WALLACE: Charles, it may have escaped your attention, but in the course of defending the president's deal, Clinton quoted a Washington wise-man. Let's watch.

(BEGIN VIDEO CLIP)

BILL CLINTON: The really interesting thing was is that a lot of the hardcore conservatives think Republicans gave too much. Read Charles Krauthammer's column in The Post today, he's a brilliant man and he pointed out that they got divisive tax cuts, but most of them were targeted to middle class working people.

(END VIDEO CLIP)WALLACE: And he went on and on and on. How accurately did he represent what you said in your column?

 

CHARLES KRAUTHAMMER, SYNDICATED COLUMNIST: Not extremely. However, the fact he praised me means my career is basically over, although perhaps I think NPR has an opening, the Juan Williams spot.

(LAUGHTER)

WALLACE: I was going to say don't say anything bad about riding on airplanes.

KRAUTHAMMER: Or I could return to psychiatry. The House Democrats could really use someone right now. They're really agitated. I would go in the caucus and a valium spray and get all of them at once.

Look, the House Democrats are not persuaded by the intellectual argument of the president on this issue. In fact, the fact that he hauls out my column support for his position explains what I oppose this deal.  It is a cave by the Republicans and something we ought not to agree to.

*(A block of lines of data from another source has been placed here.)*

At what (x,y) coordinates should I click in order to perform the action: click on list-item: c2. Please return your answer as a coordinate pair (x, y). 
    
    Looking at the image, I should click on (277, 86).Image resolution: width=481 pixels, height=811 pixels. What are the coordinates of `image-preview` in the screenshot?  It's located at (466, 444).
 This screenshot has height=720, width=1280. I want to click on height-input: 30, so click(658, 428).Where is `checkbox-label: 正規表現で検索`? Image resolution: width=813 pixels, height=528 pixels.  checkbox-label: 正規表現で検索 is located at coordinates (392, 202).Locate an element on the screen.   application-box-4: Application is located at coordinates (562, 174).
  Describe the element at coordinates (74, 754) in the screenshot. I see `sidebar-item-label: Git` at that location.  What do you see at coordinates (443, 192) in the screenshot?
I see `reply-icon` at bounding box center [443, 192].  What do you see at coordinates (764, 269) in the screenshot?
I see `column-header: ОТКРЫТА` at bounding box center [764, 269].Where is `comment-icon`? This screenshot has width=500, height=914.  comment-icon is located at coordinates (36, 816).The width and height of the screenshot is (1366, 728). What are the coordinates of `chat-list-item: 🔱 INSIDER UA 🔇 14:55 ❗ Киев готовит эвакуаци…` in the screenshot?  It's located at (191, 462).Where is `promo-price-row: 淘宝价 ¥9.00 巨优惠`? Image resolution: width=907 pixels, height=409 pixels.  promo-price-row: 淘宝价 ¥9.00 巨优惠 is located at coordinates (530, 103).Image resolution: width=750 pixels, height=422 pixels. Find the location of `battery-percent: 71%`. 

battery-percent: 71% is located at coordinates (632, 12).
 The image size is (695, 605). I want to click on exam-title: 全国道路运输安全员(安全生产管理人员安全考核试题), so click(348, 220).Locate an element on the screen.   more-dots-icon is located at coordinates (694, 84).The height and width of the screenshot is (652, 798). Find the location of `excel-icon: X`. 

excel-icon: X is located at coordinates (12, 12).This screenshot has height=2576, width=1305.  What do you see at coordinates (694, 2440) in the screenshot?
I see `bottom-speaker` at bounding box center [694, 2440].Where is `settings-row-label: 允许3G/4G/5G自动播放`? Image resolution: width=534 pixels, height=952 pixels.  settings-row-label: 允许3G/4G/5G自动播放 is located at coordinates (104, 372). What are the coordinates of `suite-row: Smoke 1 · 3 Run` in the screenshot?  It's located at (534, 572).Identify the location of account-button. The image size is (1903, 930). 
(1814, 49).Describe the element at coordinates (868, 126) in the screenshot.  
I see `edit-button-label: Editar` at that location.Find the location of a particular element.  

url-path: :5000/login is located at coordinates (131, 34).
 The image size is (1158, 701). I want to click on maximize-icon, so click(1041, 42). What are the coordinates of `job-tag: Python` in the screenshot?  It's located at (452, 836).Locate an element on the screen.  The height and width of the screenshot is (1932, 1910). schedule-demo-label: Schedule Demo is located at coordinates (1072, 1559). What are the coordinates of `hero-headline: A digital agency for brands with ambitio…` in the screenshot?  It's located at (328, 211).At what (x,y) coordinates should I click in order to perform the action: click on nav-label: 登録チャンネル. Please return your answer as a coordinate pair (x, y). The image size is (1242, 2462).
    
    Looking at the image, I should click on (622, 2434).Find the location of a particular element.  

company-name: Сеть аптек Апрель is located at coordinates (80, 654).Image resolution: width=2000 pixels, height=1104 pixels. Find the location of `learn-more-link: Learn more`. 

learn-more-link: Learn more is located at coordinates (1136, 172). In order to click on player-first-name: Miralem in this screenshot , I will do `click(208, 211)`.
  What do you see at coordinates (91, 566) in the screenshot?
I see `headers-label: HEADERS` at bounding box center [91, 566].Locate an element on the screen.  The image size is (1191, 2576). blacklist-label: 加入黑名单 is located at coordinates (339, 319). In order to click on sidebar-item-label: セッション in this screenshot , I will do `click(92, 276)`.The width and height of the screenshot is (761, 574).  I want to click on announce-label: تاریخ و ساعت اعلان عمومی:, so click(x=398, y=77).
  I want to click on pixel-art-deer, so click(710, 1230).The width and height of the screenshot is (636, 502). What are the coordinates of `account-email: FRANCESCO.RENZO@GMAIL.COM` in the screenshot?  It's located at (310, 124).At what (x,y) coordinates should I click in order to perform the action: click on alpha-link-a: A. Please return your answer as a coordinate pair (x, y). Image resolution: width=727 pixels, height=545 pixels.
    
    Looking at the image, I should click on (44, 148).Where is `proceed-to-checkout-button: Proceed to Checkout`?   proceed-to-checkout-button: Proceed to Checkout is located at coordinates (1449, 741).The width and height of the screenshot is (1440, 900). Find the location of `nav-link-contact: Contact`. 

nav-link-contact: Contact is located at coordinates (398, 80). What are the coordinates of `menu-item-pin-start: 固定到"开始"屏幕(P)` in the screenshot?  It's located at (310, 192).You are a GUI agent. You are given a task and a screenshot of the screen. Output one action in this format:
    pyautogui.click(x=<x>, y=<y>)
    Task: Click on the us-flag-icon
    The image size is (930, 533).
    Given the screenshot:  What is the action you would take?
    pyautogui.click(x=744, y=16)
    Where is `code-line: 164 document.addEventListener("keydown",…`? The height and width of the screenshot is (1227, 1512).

But I thought what bringing in an outsider like Clinton, the triangulator does, or a letter from the AFL-CIO, which the Obama administration also produced, is a way not to change the minds of the House Democrats but to give them cover.

The hard left is attacking the president and the deal and wanting to vote it down. If you are a House liberal and you think in the end it would be a catastrophe to the president, and if you look at it I think it is a good deal if you are a liberal, it would be unwise to vote it down. This will give you cover.